Identifying work ability promoting factors for home care aides and assistant nurses
1 Department of Health Sciences, Luleå University of Technology, SE-97187 Luleå, Sweden
2 Department of Business Administration, Technology and Social Sciences, Luleå University of Technology, SE-97187 Luleå, Sweden
3 Department of Health Sciences, Lund University Hospital, SE-221 85 Lund, Sweden
BMC Musculoskeletal Disorders 2012, 13:1 doi:10.1186/1471-2474-13-1Published: 11 January 2012
In workplace health promotion, all potential resources needs to be taken into consideration, not only factors relating to the absence of injury and the physical health of the workers, but also psychological aspects. A dynamic balance between the resources of the individual employees and the demands of work is an important prerequisite. In the home care services, there is a noticeable trend towards increased psychosocial strain on employees at work. There are a high frequency of work-related musculoskeletal disorders and injuries, and a low prevalence of sustainable work ability. The aim of this research was to identify factors promoting work ability and self-efficacy in care aides and assistant nurses within home care services.
This study is based on cross-sectional data collected in a municipality in northern Sweden. Care aides (n = 58) and assistant nurses (n = 79) replied to a self-administered questionnaire (response rate 46%). Hierarchical multiple regression analyses were performed to assess the influence of several independent variables on self-efficacy (model 1) and work ability (model 2) for care aides and assistant nurses separately.
Perceptions of personal safety, self-efficacy and musculoskeletal wellbeing contributed to work ability for assistant nurses (R2adj of 0.36, p < 0.001), while for care aides, the safety climate, seniority and age contributed to work ability (R2adj of 0.29, p = 0.001). Self-efficacy was associated with the safety climate and the physical demands of the job in both professions (R2adj of 0.24, p = 0.003 for care aides), and also by sex and age for the assistant nurses (R2adj of 0.31, p < 0.001).

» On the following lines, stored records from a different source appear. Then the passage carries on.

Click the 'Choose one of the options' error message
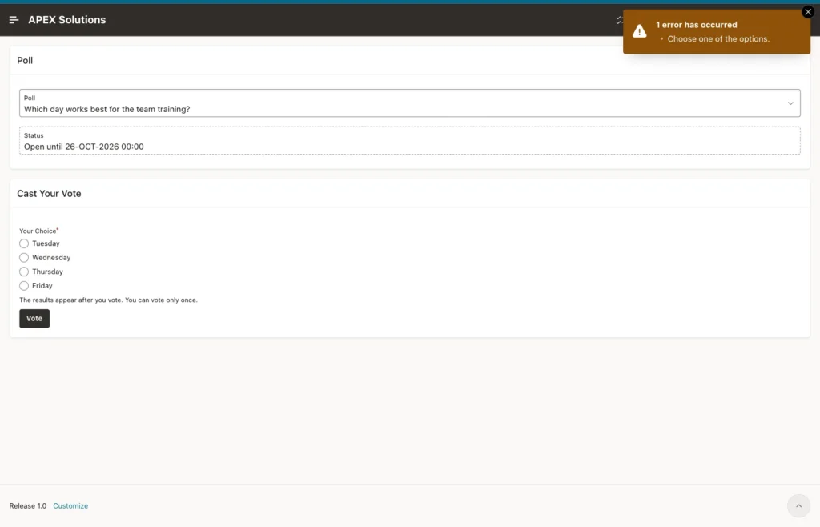The height and width of the screenshot is (527, 820). (x=718, y=39)
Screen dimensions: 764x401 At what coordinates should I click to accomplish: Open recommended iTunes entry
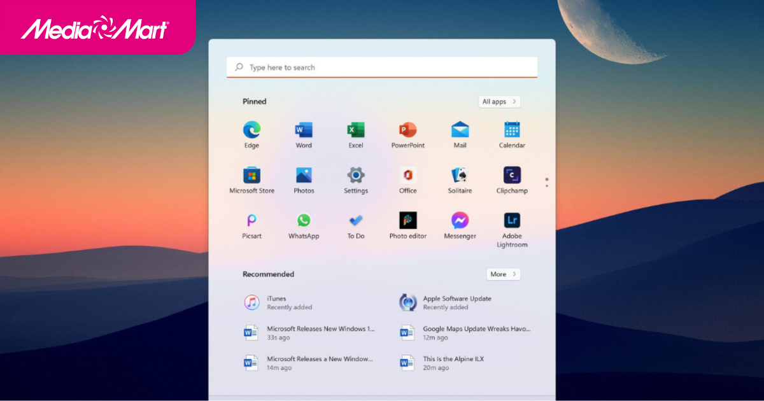click(x=277, y=302)
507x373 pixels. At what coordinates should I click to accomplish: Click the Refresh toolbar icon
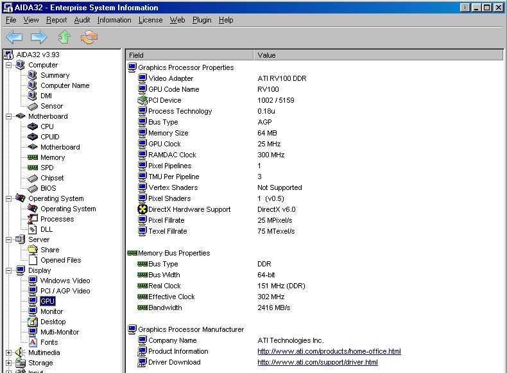[x=89, y=37]
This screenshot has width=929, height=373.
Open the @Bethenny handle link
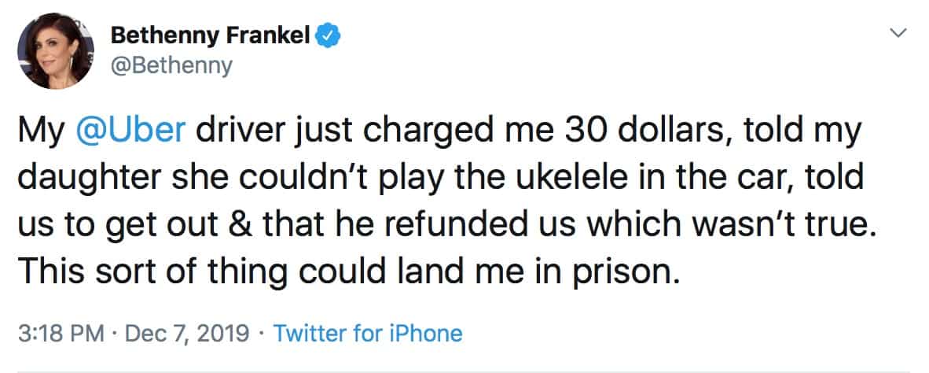171,66
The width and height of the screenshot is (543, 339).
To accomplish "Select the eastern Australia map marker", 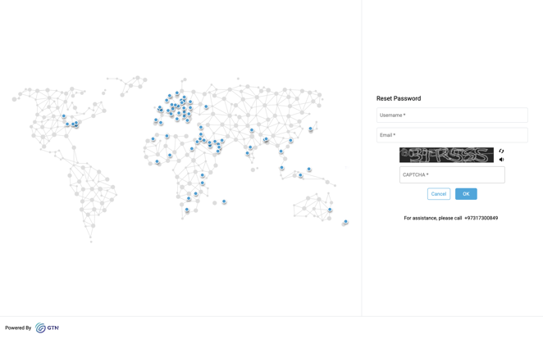I will click(x=330, y=210).
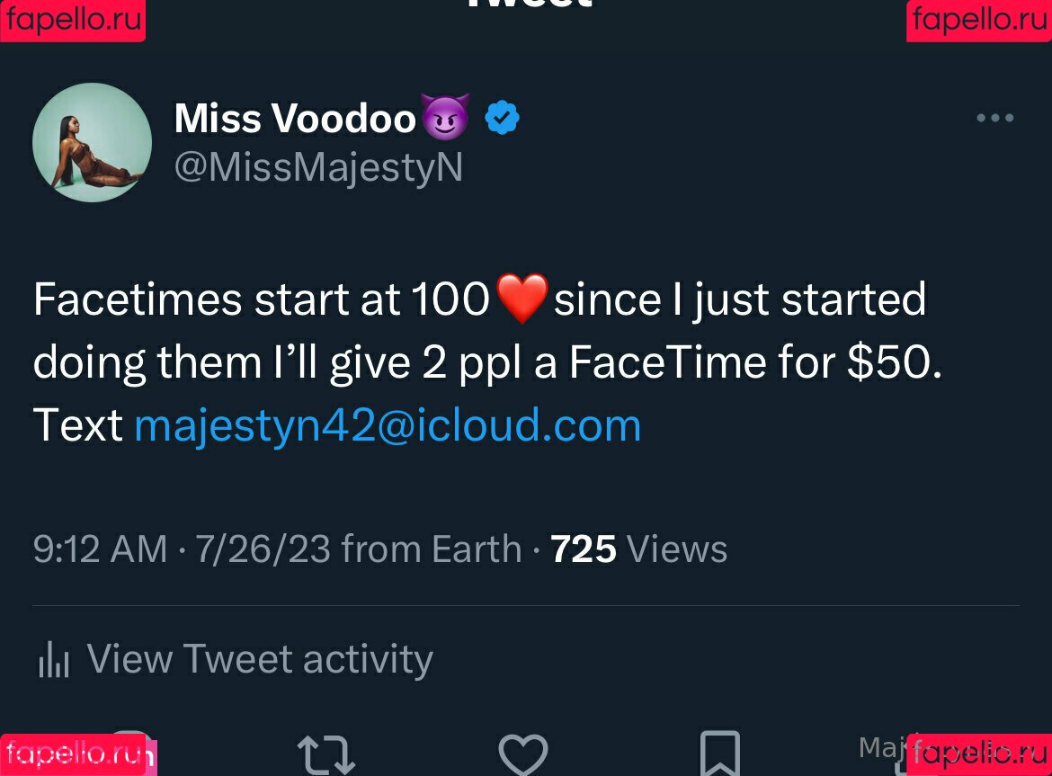Select the View Tweet activity label
Image resolution: width=1052 pixels, height=776 pixels.
point(260,659)
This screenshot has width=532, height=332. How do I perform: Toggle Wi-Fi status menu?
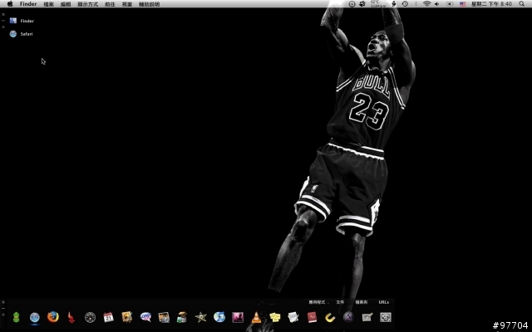[x=426, y=4]
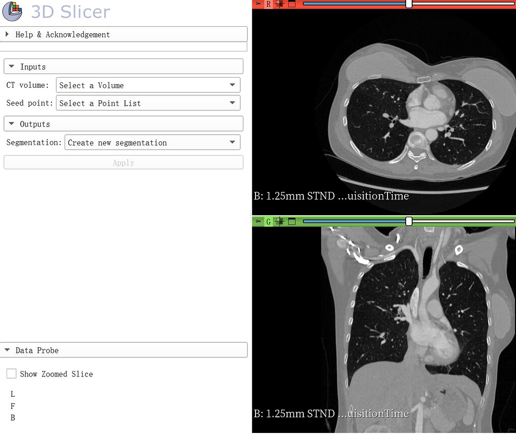The image size is (516, 434).
Task: Click the 3D Slicer title text
Action: coord(70,12)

The intermediate factors contributed differently to work ability in the two professions. Self-efficacy, personal safety and musculoskeletal wellbeing were important for the assistant nurses, while the work ability of the care aides was associated with the safety climate, but also with the non-changeable factors age and seniority. All these factors are important to acknowledge in practice and in further research. Proactive workplace interventions need to focus on potentially modifiable factors such as self-efficacy, safety climate, physical job demands and musculoskeletal wellbeing.